The alternatives to that outcome are nasty to contemplate. If the players union concludes that the NFL is not bargaining in good faith, the players could elect to decertify their own union, which, according to Professor McCann, would inevitably invite the courts into the ongoing misadventure.
“Desertification would mean that the NFL Players Association no longer represents the NFL players as a collective unit,” he said. “And as a result, rules that have been collectively bargained between the association and the league would lose what’s called the labor exemption. Without the labor exemption, many NFL rules, including the salary cap, would become subject to anti-trust law. So it’s a pretty substantial move on the part of the players.”

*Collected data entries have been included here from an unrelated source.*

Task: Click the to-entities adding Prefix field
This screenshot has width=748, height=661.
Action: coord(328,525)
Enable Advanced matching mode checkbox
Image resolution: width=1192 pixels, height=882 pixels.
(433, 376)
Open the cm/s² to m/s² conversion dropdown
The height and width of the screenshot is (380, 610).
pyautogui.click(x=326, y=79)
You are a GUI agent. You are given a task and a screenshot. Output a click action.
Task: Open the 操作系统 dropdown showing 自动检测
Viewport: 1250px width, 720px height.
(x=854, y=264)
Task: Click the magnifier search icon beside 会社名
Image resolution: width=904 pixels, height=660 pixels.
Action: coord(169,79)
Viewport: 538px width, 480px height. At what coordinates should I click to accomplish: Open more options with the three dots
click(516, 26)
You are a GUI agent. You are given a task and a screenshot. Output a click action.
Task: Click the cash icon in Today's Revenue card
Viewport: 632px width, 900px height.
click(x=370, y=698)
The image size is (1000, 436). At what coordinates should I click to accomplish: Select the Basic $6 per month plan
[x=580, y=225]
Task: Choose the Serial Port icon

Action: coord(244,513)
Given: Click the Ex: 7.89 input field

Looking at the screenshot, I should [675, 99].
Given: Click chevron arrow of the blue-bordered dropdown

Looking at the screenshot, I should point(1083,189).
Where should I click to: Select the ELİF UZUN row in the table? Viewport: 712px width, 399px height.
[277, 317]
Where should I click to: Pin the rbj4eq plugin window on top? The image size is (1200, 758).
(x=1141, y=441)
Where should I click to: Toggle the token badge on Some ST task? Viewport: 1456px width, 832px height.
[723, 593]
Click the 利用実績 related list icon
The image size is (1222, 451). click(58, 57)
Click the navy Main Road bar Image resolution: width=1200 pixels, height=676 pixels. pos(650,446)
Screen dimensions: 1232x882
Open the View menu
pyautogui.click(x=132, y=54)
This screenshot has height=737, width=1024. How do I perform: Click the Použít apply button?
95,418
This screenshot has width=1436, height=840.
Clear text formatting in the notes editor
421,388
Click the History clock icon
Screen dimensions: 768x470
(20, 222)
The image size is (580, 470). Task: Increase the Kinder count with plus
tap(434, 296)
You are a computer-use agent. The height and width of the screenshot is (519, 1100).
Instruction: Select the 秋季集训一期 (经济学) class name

The owners can probably avoid that “substantial move” and the unpredictable legal wrangling it would provoke by scaling back their demands regarding that second billion dollars mentioned earlier, but those dollars aren’t the only thing on the minds of the players, at least according to Izell Reese, who retired from the NFL in 2004. Reese feels the two additional regular season games the owners want would take a significant toll on the health of the players…and on matters like that, he’s an expert.
“I had neck surgery,” Reese told me. “I have nerve damage in my left shoulder. I can’t tell you how many concussions I’ve had, and how many fingers I’ve dislocated over the years, but I won’t really feel the effects of all that until I get older. I’m 36 now, so until I’m 46, 56. Yet my health benefits [ceased] five years after my retirement.”
Unless the current negotiations improve upon that benefit, today’s players, like Izell Reese, may be on the hook for whatever medical expenses they incur after they’ve been out of the NFL for five years, even if those expenses come as a direct result of their previous employment.
Izell Reese and lots of other current and former players, folks employed by the NFL and the teams, and millions of fans will be watching this week to see if the league and the players association can take advantage of the second overtime in bargaining.